Consort diagram, study design, and patient flow
3.1 Baseline characteristics
Baseline characteristics for the study cohort are presented in Table 1. Participants in the mask and helmet groups were similar with regard to age, body mass index, American Society of Anesthesiologists physical status score, smoking status, and level of alcohol consumption. There were no significant differences between the postoperative pulmonary risk scores (i.e., ARISCAT scores [11]) from each group.
3.2 Primary outcome
There were no statistically significant differences in PaO2/FIO2 ratios between treatment groups at 6 h, 12 h, and 18 h postoperatively (Table 2).
3.3 Secondary outcomes
Postoperative outcomes and comfort data are presented in Tables 3 and 4, respectively. There were no differences between the groups in terms of the need for supplementary oxygen for more than 3 days (p = 0.39), pneumonia verified by chest X-ray (p = 0.40), length of PACU stay (p = 0.18), ICU admission due to respiratory insufficiency (p = 0.53), or 30-day mortality. Signs of pneumonia tended to be more frequent in the ICPAP group (p = 0.06), yet the difference was not statistically significant.

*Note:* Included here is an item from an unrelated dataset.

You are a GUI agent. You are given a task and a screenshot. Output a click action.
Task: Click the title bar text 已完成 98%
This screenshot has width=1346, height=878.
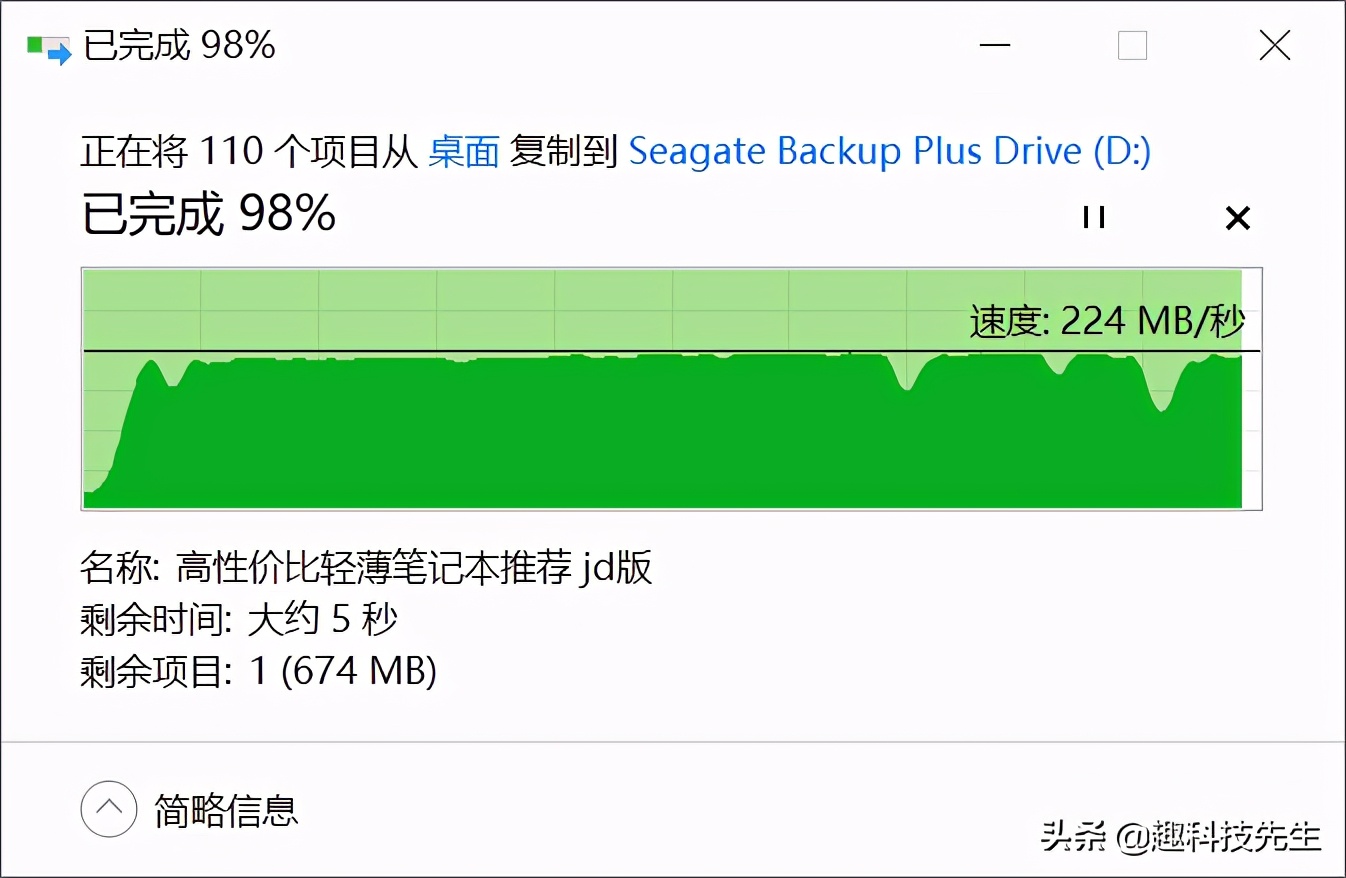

There was no difference in the reported level of patient comfort between the two groups after 2 h of treatment (p = 0.43). Five patients (11%) in the helmet group and none in the mask group reported a claustrophobic sensation at 2 h after the initiation of CPAP treatment (p = 0.03). There were no significant differences in sensations of unpleasantness, pressure (p = 0.14), dryness (p = 0.34), or smell (p = 0.60). The helmet treatment was briefly paused in 26 of 48 (58%) patients (median, 1.5 min [range, 0–9 min]), whereas all patients given mask CPAP tolerated the treatment without breaks. The mean total treatment durations were 358 min (range, 350–360 min) for the helmet interface and 70 min (range, 66–80) for the mask interface.
4 Discussion
This study compared HCPAP with ICPAP treatment of patients recovering from major abdominal surgery. We found no difference between the modalities in the risk of pulmonary complications or the level of postoperative oxygenation measured using the PaO2/FIO2 ratio. The patients showed similar tolerance to both treatments.
Several studies have demonstrated the benefits of prophylactic and therapeutic CPAP compared with respiratory physiotherapy and oxygen therapy following abdominal surgery (e.g., shorter hospital stays, fewer complications, and reduced morbidity) [4,5,6]. However, a recent report contradicted these findings and presented no difference in postoperative morbidity between CPAP or standard postoperative care [16]. However, this report included a broader definition of major surgery than that of the current study and a shorter treatment length (at least 4 h) than that presented by Ferreyra et al. [4]. Also, the report did not include a comparison between CPAP modalities. Hence, comparisons between helmet and mask CPAP treatments (in contrast to noninvasive positive pressure ventilation) in clinical settings are still lacking, particularly in the postoperative period.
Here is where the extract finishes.